When Voldemort turned, he subtly flicked his wand, and a velvet cover fell off one of the paintings, revealing yet another picture of Slughorn's classroom, but this one didn't show Snape or Lily. Slughorn, himself, was in it and appeared to be decorating the classroom with holly and mistletoe.

"Wait. Is that picture happening right now?" Snape watched his professor take a sip of butterbeer as he decorated.

"How do you think I took the pictures of you?" Voldemort picked up a copy of the Meet Tom Riddle Poster from a mahogany desk. The same one was floating in Slughorn's classroom.

"That poster takes pictures? And it can show everything that's happening right now?"
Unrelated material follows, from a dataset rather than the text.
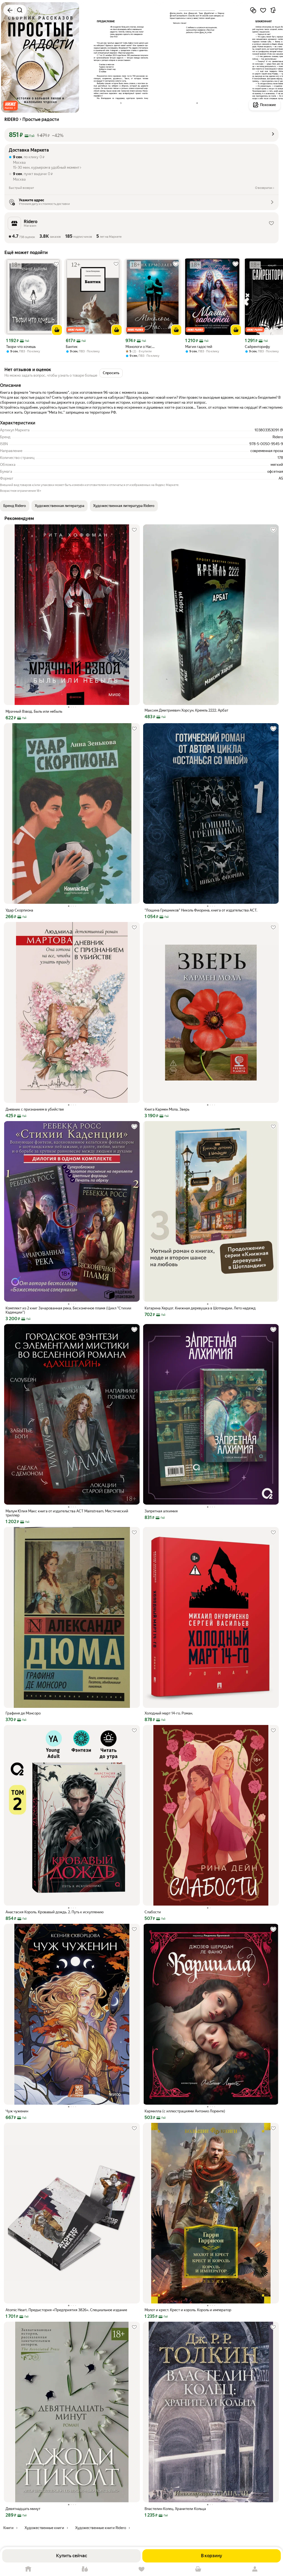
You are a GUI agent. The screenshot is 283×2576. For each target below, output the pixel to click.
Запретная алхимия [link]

"It was a piece of magic that I learned in Albania. Slughorn's classroom was a test before using it for grander purposes." Voldemort casually scanned the Snape / Lily pictures again. "It's a technique that's revealed more than I expected. It's a window into people's actions and motivations."

"How did you get it to Hogwarts?"

"An owl to Slughorn. But enough questions. We should be getting you to… your friend." Voldemort turned to leave the room again.

"Wait."

A smile began to form, but when he turned around, his face was serious again. "Yes?"

"One more thing. You said you have grander purposes for this?"

"I do. Before leaving here today, I will be giving you a similar poster. This one will go into Dumbledore's office."

"But…" Snape was lost for words.

"And Severus, I hope you are ready to use the Dark Tourist curse on him as well."

Before Snape could respond, Voldemort left the room.